Association between α-thalassemia-related erythrocyte indices and metabolic traits Our findings revealed that an elevated MCV was associated with lower risks of metabolic syndrome and some of its components and complications, such as DM, hypertension, microalbuminuria, and lower HDL cholesterol levels. These results are compatible with those reported previously indicating that an elevated MCV was associated with lower risks of metabolic syndrome and visceral obesity (Tanaka et al, 2020, 2021). Metabolic syndrome and its related components have been reported to be associated with various adverse cardiovascular and cancer outcomes (Lakka et al, 2002; Emery et al, 2022).
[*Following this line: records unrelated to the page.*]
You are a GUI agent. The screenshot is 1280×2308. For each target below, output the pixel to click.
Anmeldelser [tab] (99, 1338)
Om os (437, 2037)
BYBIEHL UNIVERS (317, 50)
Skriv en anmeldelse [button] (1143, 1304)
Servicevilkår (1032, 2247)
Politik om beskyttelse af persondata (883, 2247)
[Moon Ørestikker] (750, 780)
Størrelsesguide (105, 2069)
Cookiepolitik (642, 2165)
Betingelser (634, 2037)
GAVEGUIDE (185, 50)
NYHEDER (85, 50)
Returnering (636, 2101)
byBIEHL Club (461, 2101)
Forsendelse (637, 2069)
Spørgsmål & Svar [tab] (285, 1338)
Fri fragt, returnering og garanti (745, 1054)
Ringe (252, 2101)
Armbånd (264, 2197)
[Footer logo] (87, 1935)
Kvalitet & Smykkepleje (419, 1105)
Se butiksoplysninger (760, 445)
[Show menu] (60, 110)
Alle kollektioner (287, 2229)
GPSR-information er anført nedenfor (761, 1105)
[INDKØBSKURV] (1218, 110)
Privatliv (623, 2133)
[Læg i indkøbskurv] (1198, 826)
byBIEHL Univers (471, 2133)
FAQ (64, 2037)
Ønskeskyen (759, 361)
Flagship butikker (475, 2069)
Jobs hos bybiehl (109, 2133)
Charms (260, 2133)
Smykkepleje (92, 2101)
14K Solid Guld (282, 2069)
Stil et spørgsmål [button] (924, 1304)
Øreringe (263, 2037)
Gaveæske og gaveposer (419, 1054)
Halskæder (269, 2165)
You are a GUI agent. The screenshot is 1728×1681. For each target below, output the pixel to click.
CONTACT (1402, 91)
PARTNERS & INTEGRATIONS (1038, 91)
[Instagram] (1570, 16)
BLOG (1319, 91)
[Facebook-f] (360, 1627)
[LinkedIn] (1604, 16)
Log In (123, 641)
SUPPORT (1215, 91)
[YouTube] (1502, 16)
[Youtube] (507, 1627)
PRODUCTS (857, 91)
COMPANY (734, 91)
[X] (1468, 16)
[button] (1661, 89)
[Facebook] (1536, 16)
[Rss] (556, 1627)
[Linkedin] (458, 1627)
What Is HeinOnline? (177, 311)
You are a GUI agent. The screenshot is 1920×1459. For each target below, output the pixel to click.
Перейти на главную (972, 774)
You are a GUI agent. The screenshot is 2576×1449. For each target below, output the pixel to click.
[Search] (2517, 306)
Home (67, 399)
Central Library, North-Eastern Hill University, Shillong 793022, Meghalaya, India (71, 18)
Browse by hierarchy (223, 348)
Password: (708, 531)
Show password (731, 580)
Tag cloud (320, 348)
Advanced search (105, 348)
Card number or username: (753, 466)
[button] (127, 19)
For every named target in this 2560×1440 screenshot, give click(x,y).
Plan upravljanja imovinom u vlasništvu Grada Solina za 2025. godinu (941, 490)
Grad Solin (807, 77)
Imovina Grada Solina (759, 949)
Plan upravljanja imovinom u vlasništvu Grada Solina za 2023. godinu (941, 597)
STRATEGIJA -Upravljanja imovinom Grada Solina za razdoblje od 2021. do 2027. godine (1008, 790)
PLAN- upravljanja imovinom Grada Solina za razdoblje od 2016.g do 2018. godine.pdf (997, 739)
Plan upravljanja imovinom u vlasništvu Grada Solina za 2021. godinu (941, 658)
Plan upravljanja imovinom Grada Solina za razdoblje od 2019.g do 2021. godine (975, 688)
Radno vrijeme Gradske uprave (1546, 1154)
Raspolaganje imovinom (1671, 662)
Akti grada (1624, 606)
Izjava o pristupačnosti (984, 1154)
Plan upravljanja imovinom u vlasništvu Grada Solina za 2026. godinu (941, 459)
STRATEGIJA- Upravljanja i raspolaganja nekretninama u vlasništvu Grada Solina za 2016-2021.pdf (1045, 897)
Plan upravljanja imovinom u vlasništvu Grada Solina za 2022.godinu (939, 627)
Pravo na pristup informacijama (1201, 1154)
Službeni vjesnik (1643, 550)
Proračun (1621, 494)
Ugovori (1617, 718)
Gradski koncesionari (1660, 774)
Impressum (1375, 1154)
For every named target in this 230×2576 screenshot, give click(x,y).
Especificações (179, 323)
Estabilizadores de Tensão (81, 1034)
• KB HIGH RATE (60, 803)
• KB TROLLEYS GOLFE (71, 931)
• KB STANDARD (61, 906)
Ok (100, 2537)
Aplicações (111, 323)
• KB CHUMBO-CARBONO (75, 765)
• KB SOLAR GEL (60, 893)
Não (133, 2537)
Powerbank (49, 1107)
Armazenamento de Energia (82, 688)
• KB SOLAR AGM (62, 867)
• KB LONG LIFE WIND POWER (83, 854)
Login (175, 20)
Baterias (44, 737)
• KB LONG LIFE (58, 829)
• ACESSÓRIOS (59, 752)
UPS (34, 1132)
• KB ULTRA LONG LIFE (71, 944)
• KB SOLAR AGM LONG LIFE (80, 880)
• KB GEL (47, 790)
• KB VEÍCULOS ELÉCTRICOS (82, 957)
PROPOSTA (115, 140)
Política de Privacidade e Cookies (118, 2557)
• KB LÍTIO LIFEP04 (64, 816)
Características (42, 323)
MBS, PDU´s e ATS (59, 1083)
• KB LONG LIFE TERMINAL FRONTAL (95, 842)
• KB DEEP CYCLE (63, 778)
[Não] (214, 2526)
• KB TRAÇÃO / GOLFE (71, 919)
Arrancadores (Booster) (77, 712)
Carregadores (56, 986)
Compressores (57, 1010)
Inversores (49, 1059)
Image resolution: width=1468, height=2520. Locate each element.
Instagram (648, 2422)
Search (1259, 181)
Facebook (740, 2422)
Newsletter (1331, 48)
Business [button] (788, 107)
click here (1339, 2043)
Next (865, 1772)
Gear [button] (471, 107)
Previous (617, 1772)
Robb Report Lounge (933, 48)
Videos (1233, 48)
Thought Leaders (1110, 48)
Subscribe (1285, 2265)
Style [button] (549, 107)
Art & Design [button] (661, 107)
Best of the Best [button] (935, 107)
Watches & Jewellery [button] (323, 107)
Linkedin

In addition, a high MCV was determined to be associated with elevated total and LDL cholesterol, uric acid, and triglyceride levels in our study. Previous studies have reported that macrocytosis was associated with the severity or poor prognosis of various cardio-renal diseases (Solak et al, 2013; Ueda et al, 2013; Hsieh et al, 2017; Wang et al, 2020). Similar trends of associations were noted between MCH and most of the metabolic traits analyzed. These results suggest the diverse and bidirectional effects of MCV and MCH, which result in both favorable and unfavorable cardiometabolic outcomes. Additional studies may be necessary to elucidate the effect of the interaction between erythrocyte indices and various cardiometabolic risk factors on the outcome of cardiovascular diseases.